I. Factual and Procedural Background

On July 6, 2011, plaintiffs filed a complaint against Aurora Loan Services, LLC (Aurora), Capitol One Mortgage Corporation and Mortgage Electronic Registration Systems, Inc. (MERS), alleging causes of action for fraudulent misrepresentation, breach of fiduciary duty, unjust enrichment, civil conspiracy, quiet title, usury and fraud, wrongful foreclosure and breach of security interest, all stemming from the purchase of and foreclosure on the real property located at 3055 Orbetello Way, El Dorado Hills, California. ECF No. 1 at 1.

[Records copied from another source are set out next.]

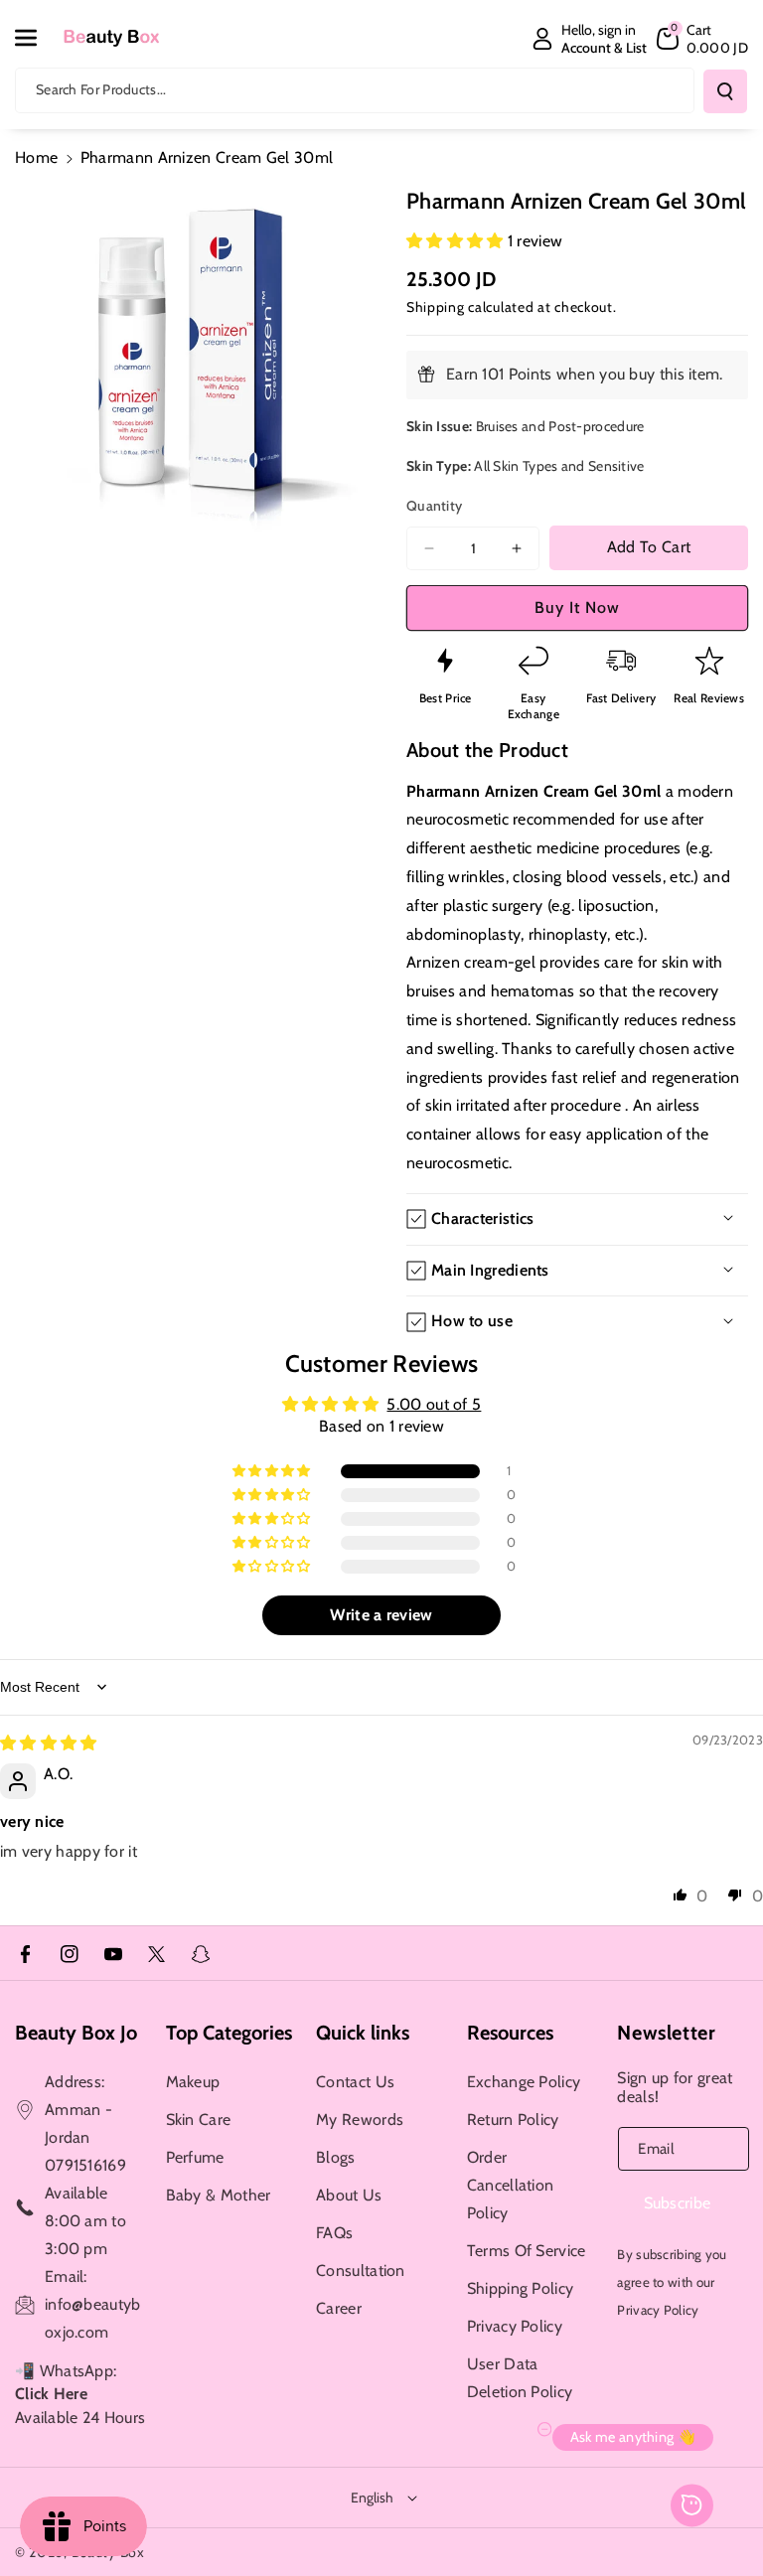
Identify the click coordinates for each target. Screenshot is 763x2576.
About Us (349, 2195)
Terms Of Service (526, 2250)
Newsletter (666, 2033)
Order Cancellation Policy (510, 2185)
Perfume (195, 2157)
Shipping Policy (520, 2288)
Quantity (434, 506)
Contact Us (355, 2081)
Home (36, 157)
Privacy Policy (514, 2326)
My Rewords (359, 2119)
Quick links (362, 2033)
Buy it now (577, 607)
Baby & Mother (218, 2195)
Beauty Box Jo (76, 2033)
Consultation (360, 2270)
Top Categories (229, 2033)
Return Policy (513, 2119)
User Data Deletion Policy (520, 2377)
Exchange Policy (524, 2081)
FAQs (334, 2232)
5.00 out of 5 (433, 1404)
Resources (510, 2033)
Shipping (435, 307)
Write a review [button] (381, 1614)
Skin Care (198, 2119)
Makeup (193, 2081)
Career (339, 2308)
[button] (37, 38)
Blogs (336, 2157)
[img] (48, 1743)
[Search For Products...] (725, 91)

On July 7, 2011, they filed a motion for a temporary restraining order (TRO), seeking an order directing the defendants "from conducting the trustee's sale" against the subject property and arguing that a TRO should issue so that plaintiffs will not be evicted from their home. ECF No. 6 at 2. At a different place in the moving papers, plaintiffs say they are seeking to restrain defendants "from carrying out any unlawful detainer action and/or forcing plaintiffs to vacate their home. . . ," reselling plaintiffs' home, or displacing plaintiffs from the subject property. ECF No. 6-1 at 2. At yet another place in the papers, they state, "Plaintiffs are now facing the loss of their home in an unlawful detainer trial scheduled for July 11, 2011." ECF No. 6-2 at 1. In the conclusion section of the points and authorities in support of their TRO application, plaintiffs ask for an order directing defendants to "refrain from reselling, or otherwise transferring, encumbering, hypothecating to any third party the Subject Property . . .or displacing Plaintiffs from the Subject Property during the pendency of this proceeding." ECF No. 6-2 at 21. The documents submitted with their complaint and TRO show that a trustee's sale of the property was held on October 18, 2010 and that the Trustee's Deed was recorded on October 25, 2010, granting the property to defendant Aurora. ECF No. 1 at 60-61. It thus appears that plaintiffs seek an order preventing their eviction from the home during the pendency of this action.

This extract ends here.